READING TEXT.
Need to Know: WASH

Posted on Apr 21, 2020

a girl washes her hands with soap and water at a school in Mirebalais, Haiti
A girl washes her hands with soap and clean water at an elementary school in Mirebalais, Haiti. Photo by Aliesha J. Porcena / Partners In Health

The world is seeing now more than ever, how washing hands with soap and water has become one of the most important ways to prevent the spread of infections leading to illness. However, in lower-income countries, access to clean water is a luxury that most cannot afford. This is an incredible shame, because when people have regular access to potable water, it can lead to increased productivity, healthier communities, and decreased spread of water-borne and diarrheal diseases. That is why WASH—or water, sanitation, and hygiene—is such a vital part of improving people’s quality of life.  

For more than three decades, Zanmi Lasante (ZL), as Partners In Health is known in Haiti, has worked in close collaboration with the Haitian Ministry of Health to improve the lives of the less fortunate in the Central Plateau and lower Artibonite regions. In addition to clinical care, ZL started a WASH program to educate the public, provide clean water treatment, and conduct a variety of community projects to improve water and sanitation.

doctor provides care to cholera patient in Mirebalais, Haiti
A doctor provides patients with care in a cholera treatment center in Mirebalais, Haiti, in 2012. Photo by Rebecca E. Rollins / Partners In Health

Since the cholera epidemic began in October 2010, ZL established 12 cholera treatment centers to care for the sick and help stop the spread of the bacterial infection. Staff also disinfected homes, distributed hygiene kits, which included soap and water purification tablets, and made patient referrals to local cholera treatment centers. ZL trained teachers and community health workers on how to communicate about and encourage proper hygiene. And ZL staff led the construction or rehabilitation of dozens of public water sources, including protecting natural springs, covering wells, and repairing pumps.

RECORDS SHOWN.

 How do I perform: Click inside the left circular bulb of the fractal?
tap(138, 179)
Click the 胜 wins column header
...
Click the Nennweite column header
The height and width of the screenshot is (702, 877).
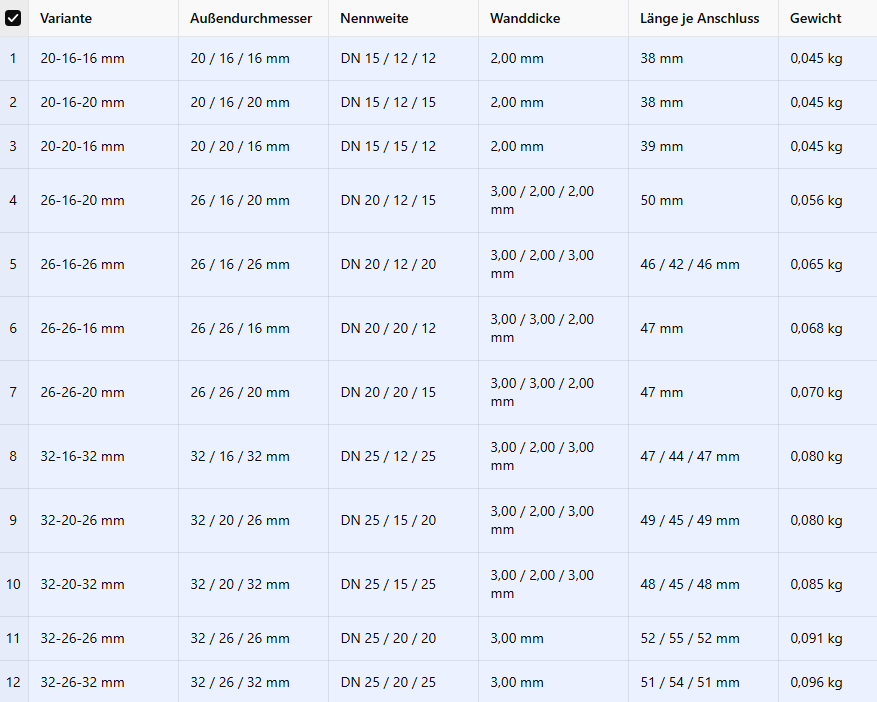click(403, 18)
...
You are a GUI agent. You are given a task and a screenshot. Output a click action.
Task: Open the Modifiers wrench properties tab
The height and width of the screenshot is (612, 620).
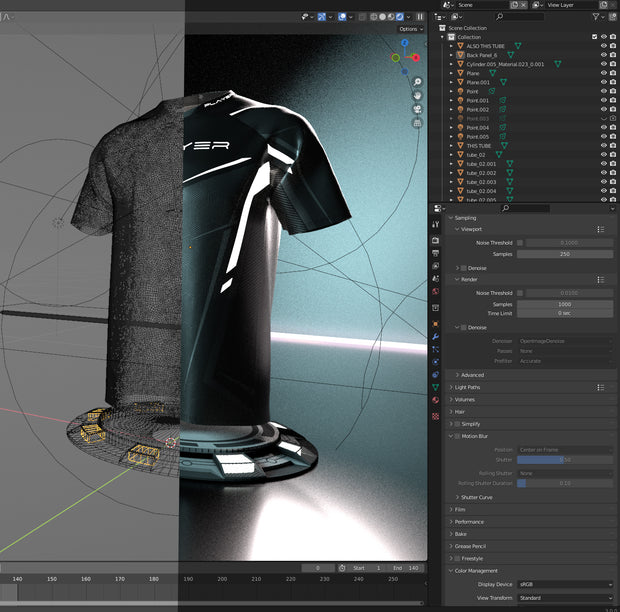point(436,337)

EXERCISE TASKS.
a) In the WASH article, give again, word for word, the stretch from "doctor provides care" through "and repairing pumps.".
b) According to the WASH article, how many cholera treatment centers did Zanmi Lasante establish?
c) Turn the paragraph of the WASH article that begins "Since the cholera epidemic began" into a short bulleted list that keeps its main facts.

RESULTS FOR THE EXERCISE.
a)
doctor provides care to cholera patient in Mirebalais, Haiti
A doctor provides patients with care in a cholera treatment center in Mirebalais, Haiti, in 2012. Photo by Rebecca E. Rollins / Partners In Health

Since the cholera epidemic began in October 2010, ZL established 12 cholera treatment centers to care for the sick and help stop the spread of the bacterial infection. Staff also disinfected homes, distributed hygiene kits, which included soap and water purification tablets, and made patient referrals to local cholera treatment centers. ZL trained teachers and community health workers on how to communicate about and encourage proper hygiene. And ZL staff led the construction or rehabilitation of dozens of public water sources, including protecting natural springs, covering wells, and repairing pumps.

b) 12 cholera treatment centers.

c)
- After the cholera epidemic began in October 2010, ZL set up 12 cholera treatment centers to treat the sick and help stop the infection from spreading.
- Staff disinfected homes, gave out hygiene kits with soap and water purification tablets, and referred patients to local cholera treatment centers.
- ZL trained teachers and community health workers to communicate about and encourage proper hygiene.
- ZL staff led the building or rehabilitation of dozens of public water sources, including protecting natural springs, covering wells, and repairing pumps.